(Beginning of SELECTED EXCERPT)
Full name: The Kingdom of Morocco.
Population: Around 30 million - mainly indigenous Berber (Amazigh) and Arab.
State religion: Sunni Islam, with Christian and Jewish minorities.
Governance: Constitutional monarchy.
Head of State: King Mohammed VI (who succeeded his father, Hassan II in 1999).
Bordering countries: Algeria and Mauretania.
Area: 710,00 sq km.
Geography: two coastlines (along the Mediterranean Sea and the Atlantic Ocean); a hot and arid interior including the Sahara Desert; mountain ranges of the Rif (to the north, running parallel to the Mediterranean coast) and the Middle, High and Anti-Atlas (running more-or-less from north to south down the Eastern flank) feed large gorges (such as those of the Dades and Todra rivers in the south) as well as oases and palmeraie.
Highest peak: Jbel Toubkal in Morocco’s High Atlas range (4,167m).
Principal cities: Rabat (the capital), Casablanca (the largest city), Tangiers, Marrakech, Agadir, Meknes, Ouarzazate and Fes.
Currency: Moroccan dirham (MAD).
Time zone: GMT (as the UK, with seasonal adjustments).
Electricity: Electric current is 127/220 volts AC, 50Hz - plugs are the same as those across mainland Europe (two round pins).
Official language: Arabic, although recent constitutional changes give a standardised version of the Berber dialects greater status. French is still used for tuition, business and government purposes, although English is becoming increasingly important.
UN Human Development Index ranking: 129 (out of 187).
(End of SELECTED EXCERPT)
**REQUIRED TASKS**
**A)** According to the Morocco fact sheet, which city is the capital?
**B)** From the Morocco fact sheet, reproduce word for word the passage between "Area: 710,00 sq" and "Atlas range (4,167m).", inclusive.
(Beginning of DATA SECTION)
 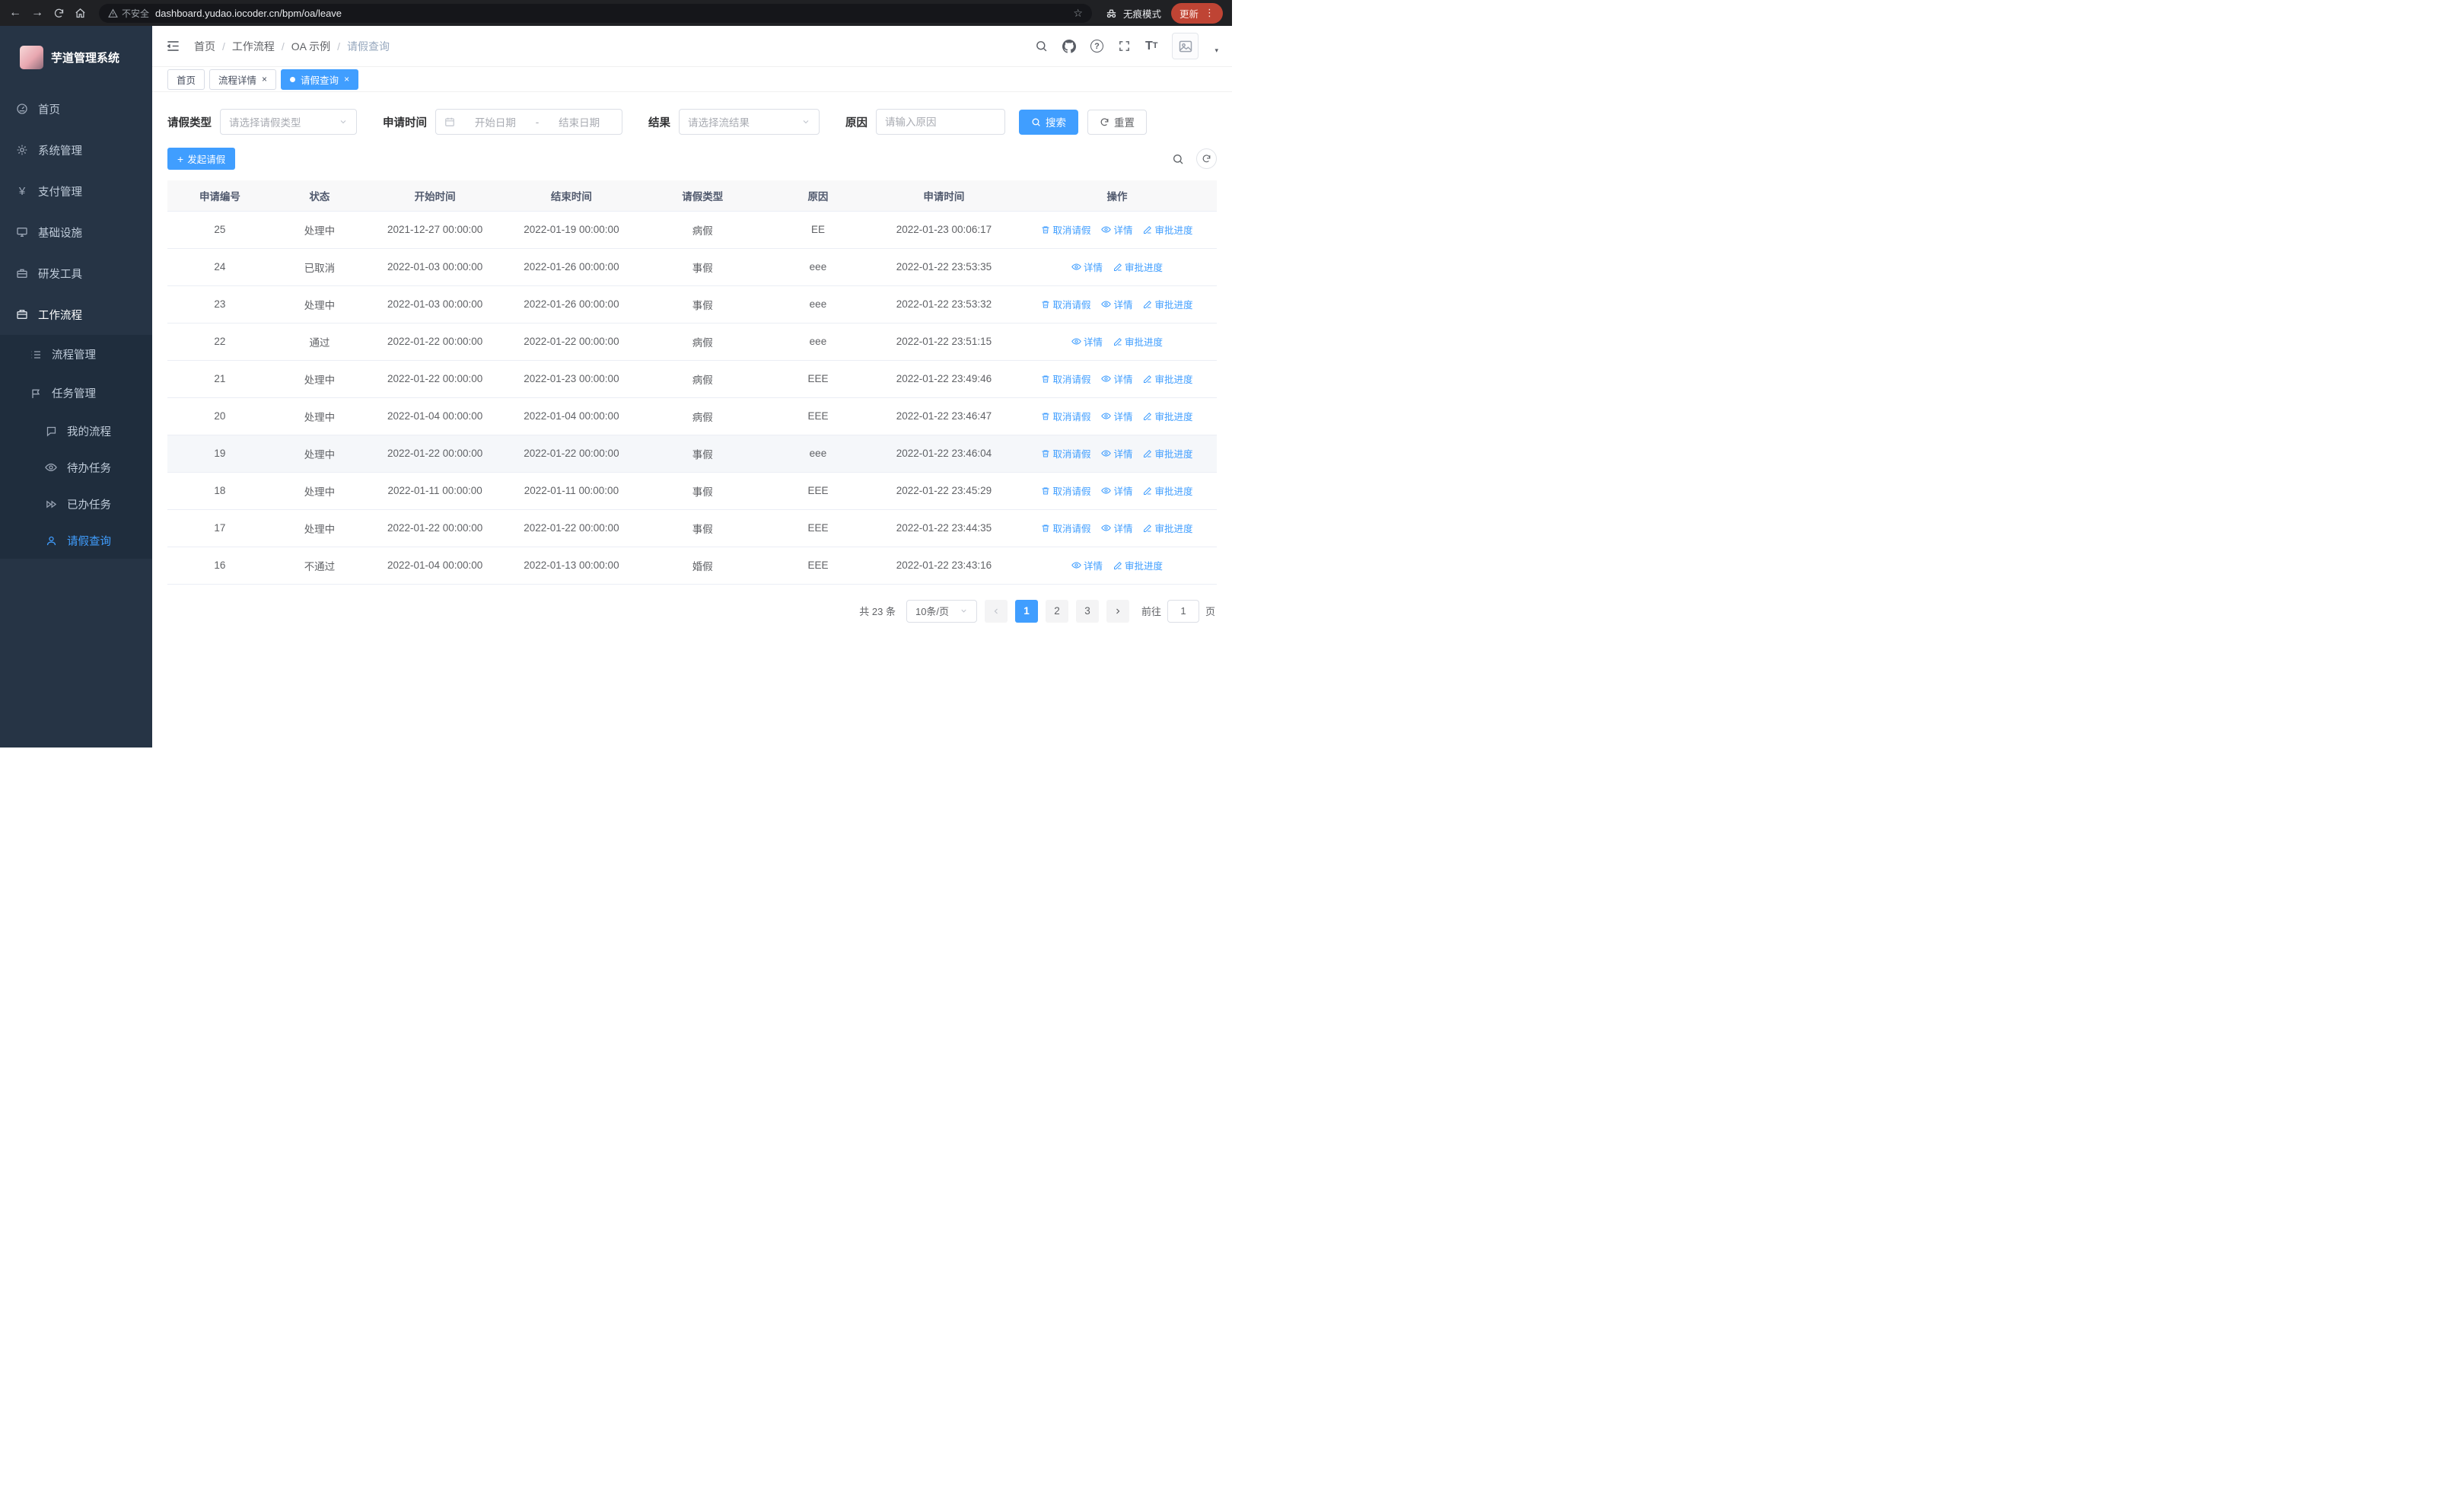 I want to click on incognito-label: 无痕模式, so click(x=1142, y=14).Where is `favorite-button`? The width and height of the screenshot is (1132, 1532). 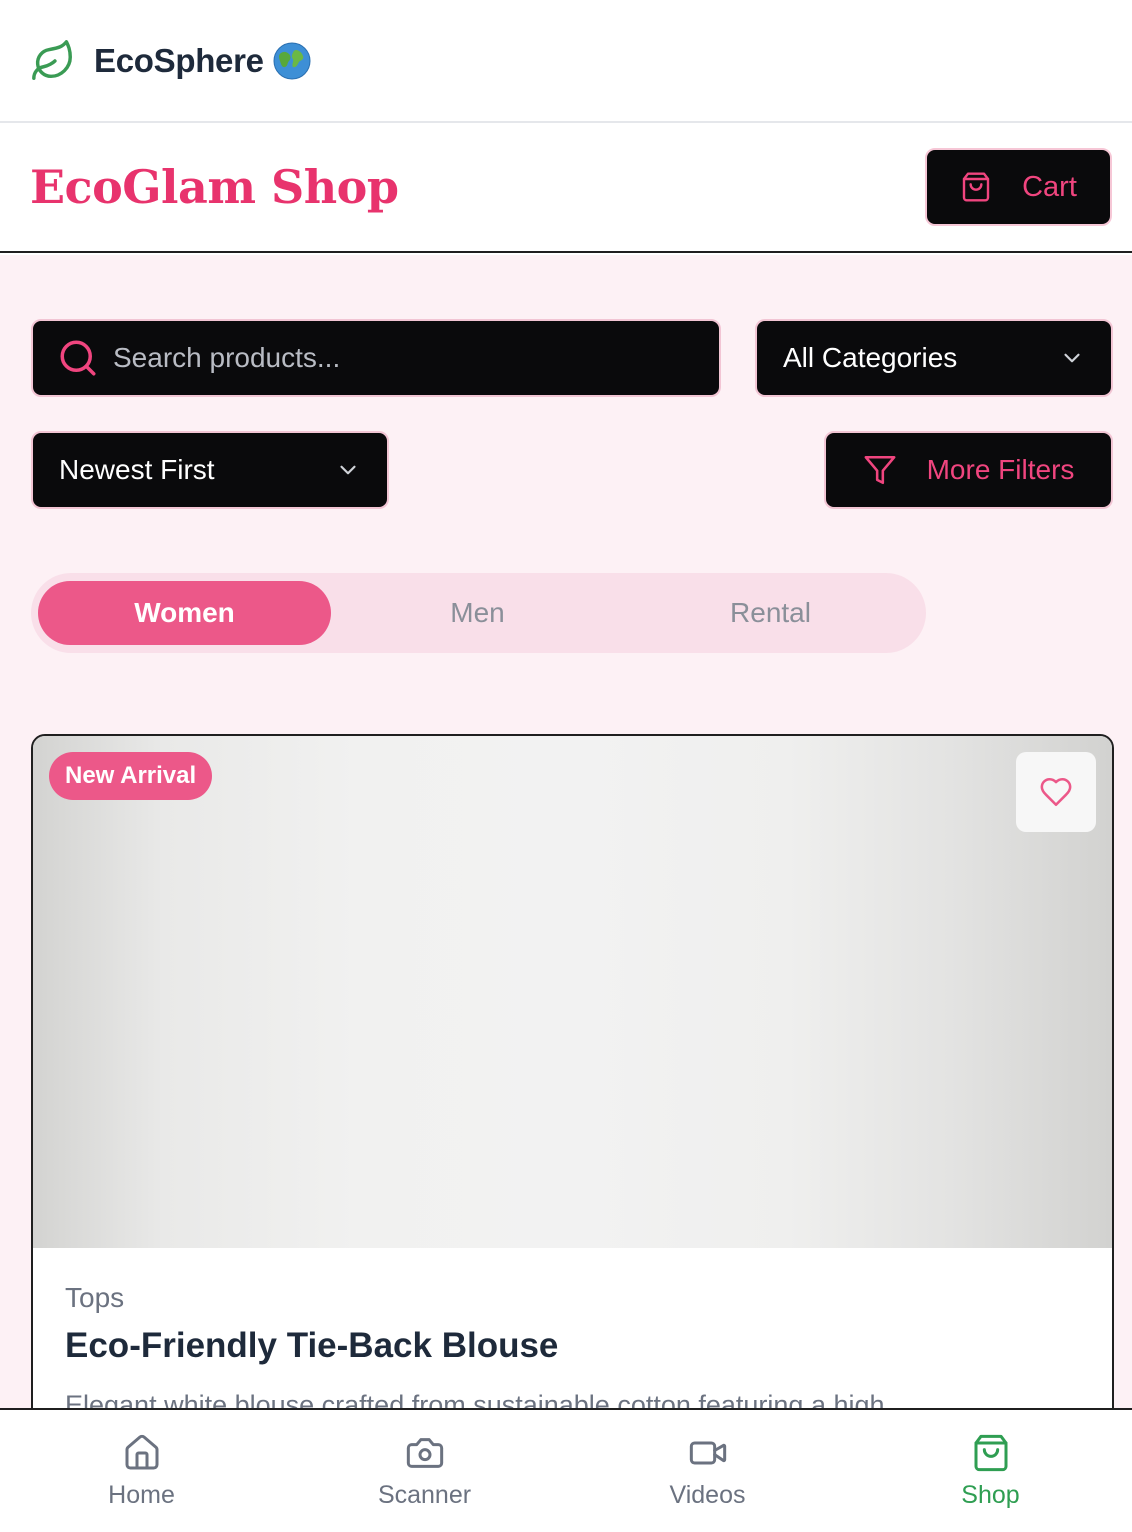 favorite-button is located at coordinates (1056, 792).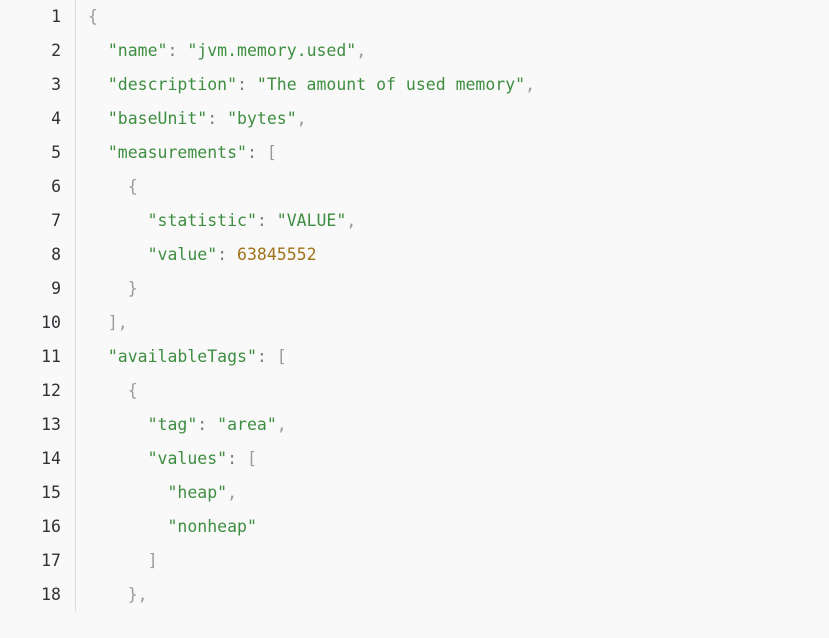 This screenshot has height=638, width=829. I want to click on line-number: 13, so click(38, 425).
(End of DATA SECTION)
**SOLUTIONS TO THE PROBLEMS**
**A)** Rabat

**B)**
Area: 710,00 sq km.
Geography: two coastlines (along the Mediterranean Sea and the Atlantic Ocean); a hot and arid interior including the Sahara Desert; mountain ranges of the Rif (to the north, running parallel to the Mediterranean coast) and the Middle, High and Anti-Atlas (running more-or-less from north to south down the Eastern flank) feed large gorges (such as those of the Dades and Todra rivers in the south) as well as oases and palmeraie.
Highest peak: Jbel Toubkal in Morocco’s High Atlas range (4,167m).